(1)どのような試練に直面しているかを隠さない

 新型コロナウイルス危機にうまく対処できたと回答した中国企業のリーダーたちは、自社が置かれている状況と、あらゆる組織階層における意思決定で指針とすべき優先事項や原則について、常に最新情報を社員に知らせていた。

 そして、そのような高度な透明性と情報共有を今後も続けるつもりでいる。具体的には、リーダーみずからがより頻繁に、直接的で率直なコミュニケーションを行おうと考えているという。

 ある大手エンジニアリング・テクノロジー企業のCEOは、社員とのミーティングに臨んだ際に、自社のグローバルな研究開発拠点の一つを閉鎖すると決めた理由を問われた。その研究開発拠点は、同社の未来を象徴するものと位置づけられていたからだ。このとき、そのCEOはこう答えた。「目の前の3ヵ月間を生き抜けなければ、未来なんて来ないからです」

 もっとも、コミュニケーションの透明性を高めることは、ビジネスリーダーにとって常に簡単なこととは限らない。自分の行動が厳しく監視されているように感じると、複数のリーダーは私たちの調査に対して述べている。リーダーの振る舞いが、自社の価値観として表明されている考え方に沿っているか、社員たちが目を光らせているように思えたのだ。リーダーたちは言行を一致させる必要があったのである。

 また、リーダーが下す決定に対して、すべての社員が満足するわけではないという現実も受け入れなくてはならなかった。それでも最終的には、多くの社員が「みんなで同じ敵と戦っているのだ」という考え方をするようになり、そうした意識が不満を上回ったように見えると、リーダーたちは述べている。

(2)新しいコミュニケーション様式を採用する

 調査対象のリーダーたちによれば、感染拡大期のコミュニケーションは、直接対面する機会こそ減ったが、それ以前より個人的なものになったという。メールを避けて、音声通話ができる「ディントーク」「ウィーチャット」などのアプリや、情報共有と社員の交流を促すための社内アプリを用いるケースが増えたと回答したリーダーが多い。

 もっとも、多国籍企業のリーダーの中には、自分たちが使っているグローバルなコミュニケーション手段と、中国企業で好んで用いられているコミュニケーション手段の間に互換性がないケースがあると、指摘した人も多かった。

 驚いたことに、職場が再開されたあともビデオ会議が主な手段であり続けているという。ときには、出席者の全員が同じ建物の中にいる場合でもビデオ会議を用いることがあるとのことだ。

 私たちの調査で話を聞いたリーダーの多くは、大勢の人を同じ場所に集めて開く会議を減らし、バーチャルな会合を増やすつもりでいる。直接顔を合わせて話すより、バーチャルな会議のほうが効率的で、直接的で、ゴールがはっきりしていて、手っ取り早いと考えているためだ。

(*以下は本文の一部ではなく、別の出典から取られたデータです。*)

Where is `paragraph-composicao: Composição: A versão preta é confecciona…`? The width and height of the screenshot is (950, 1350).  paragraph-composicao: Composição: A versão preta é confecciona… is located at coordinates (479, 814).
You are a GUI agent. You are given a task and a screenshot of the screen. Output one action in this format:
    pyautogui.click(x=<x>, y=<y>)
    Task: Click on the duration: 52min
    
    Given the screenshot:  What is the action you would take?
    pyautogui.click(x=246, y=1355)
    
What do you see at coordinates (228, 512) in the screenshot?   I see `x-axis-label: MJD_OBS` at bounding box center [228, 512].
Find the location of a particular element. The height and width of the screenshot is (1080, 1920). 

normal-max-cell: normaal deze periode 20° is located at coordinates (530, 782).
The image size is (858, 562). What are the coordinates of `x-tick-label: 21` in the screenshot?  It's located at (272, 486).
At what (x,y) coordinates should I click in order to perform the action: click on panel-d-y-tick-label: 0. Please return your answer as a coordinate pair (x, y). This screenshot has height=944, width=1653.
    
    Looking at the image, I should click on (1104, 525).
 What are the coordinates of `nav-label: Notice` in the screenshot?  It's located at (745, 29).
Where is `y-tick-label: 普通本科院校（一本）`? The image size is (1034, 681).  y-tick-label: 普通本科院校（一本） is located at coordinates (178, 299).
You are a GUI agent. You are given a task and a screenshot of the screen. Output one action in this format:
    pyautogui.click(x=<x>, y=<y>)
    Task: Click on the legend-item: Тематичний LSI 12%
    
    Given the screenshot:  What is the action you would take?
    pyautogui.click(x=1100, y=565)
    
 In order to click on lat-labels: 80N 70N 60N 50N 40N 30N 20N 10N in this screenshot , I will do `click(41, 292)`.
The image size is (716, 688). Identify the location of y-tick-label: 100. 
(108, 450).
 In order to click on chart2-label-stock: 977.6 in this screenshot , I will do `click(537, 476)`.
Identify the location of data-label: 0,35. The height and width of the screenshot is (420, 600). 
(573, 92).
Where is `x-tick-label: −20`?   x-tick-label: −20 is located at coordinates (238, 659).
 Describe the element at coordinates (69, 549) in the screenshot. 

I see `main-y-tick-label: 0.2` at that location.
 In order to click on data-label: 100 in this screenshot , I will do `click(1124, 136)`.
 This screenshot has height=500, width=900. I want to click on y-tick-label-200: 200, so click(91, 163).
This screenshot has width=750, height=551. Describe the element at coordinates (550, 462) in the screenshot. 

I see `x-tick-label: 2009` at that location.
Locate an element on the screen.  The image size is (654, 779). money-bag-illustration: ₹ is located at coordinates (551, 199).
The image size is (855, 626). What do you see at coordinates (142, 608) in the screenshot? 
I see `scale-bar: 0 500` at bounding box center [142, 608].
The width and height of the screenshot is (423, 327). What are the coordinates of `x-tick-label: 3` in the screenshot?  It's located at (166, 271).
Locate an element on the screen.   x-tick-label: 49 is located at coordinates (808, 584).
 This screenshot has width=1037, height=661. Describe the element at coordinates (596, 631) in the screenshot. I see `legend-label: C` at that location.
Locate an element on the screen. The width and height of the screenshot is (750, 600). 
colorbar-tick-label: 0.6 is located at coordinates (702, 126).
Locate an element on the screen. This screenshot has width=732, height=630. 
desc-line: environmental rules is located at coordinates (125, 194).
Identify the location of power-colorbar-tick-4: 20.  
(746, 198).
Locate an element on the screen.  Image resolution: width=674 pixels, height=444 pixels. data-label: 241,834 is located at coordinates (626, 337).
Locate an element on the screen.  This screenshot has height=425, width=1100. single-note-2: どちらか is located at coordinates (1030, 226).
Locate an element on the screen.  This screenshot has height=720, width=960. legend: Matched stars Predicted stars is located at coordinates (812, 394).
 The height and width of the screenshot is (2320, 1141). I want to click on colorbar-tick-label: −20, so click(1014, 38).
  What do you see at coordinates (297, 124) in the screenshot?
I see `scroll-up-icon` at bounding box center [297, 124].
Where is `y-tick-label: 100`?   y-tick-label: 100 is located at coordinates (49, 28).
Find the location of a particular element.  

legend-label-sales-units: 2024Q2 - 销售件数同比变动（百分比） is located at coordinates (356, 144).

 しかし、ビデオ会議はコミュニケーションの密度が濃くなりがちで、私的な会話を交わす機会が減るという点も、大半のリーダーは理解している。そのような雑談が同僚同士の絆をはぐくむ役割を果たしてきたことは否めない。

(3)デジタル・トランスフォーメーションを加速させる

 突然の大規模な都市封鎖という、前例のない経験により、中国企業は文字通り一夜にして、完全なデジタル化への切り替えを余儀なくされた。

 ここで重要だったのは、その転換を迅速に行うことだった。新しい顧客ニーズに対応するために独創的なソリューションを編み出し、都市封鎖による障害を克服し、コストを節約する必要があった。デジタル・トランスフォーメーションの重要性を理解するまでに何年も要したであろう企業が、都市封鎖を機にデジタル化の取り組みを劇的に加速させたのだ。

 また、新型コロナウイルス危機は、それまでデジタル・プラットフォームへの移行を促すようなイノベーションに抵抗していた顧客の態度を変えさせるという、予想外の効果も生んだ。

 大手教育企業のニュー・オリエンタルは、2年前から動画配信への移行を保護者や生徒や教員に受け入れさせようとしてきたが、激しい抵抗にぶつかっていた。このテクノロジーを利用すれば、同時に100万人の生徒に教えることができる。

 新型コロナウイルスの感染拡大により、動画配信の導入が急速に、そして広範に進み始めた。しかも、それまで同社がサービスを提供していなかった都市にも利用が広がった。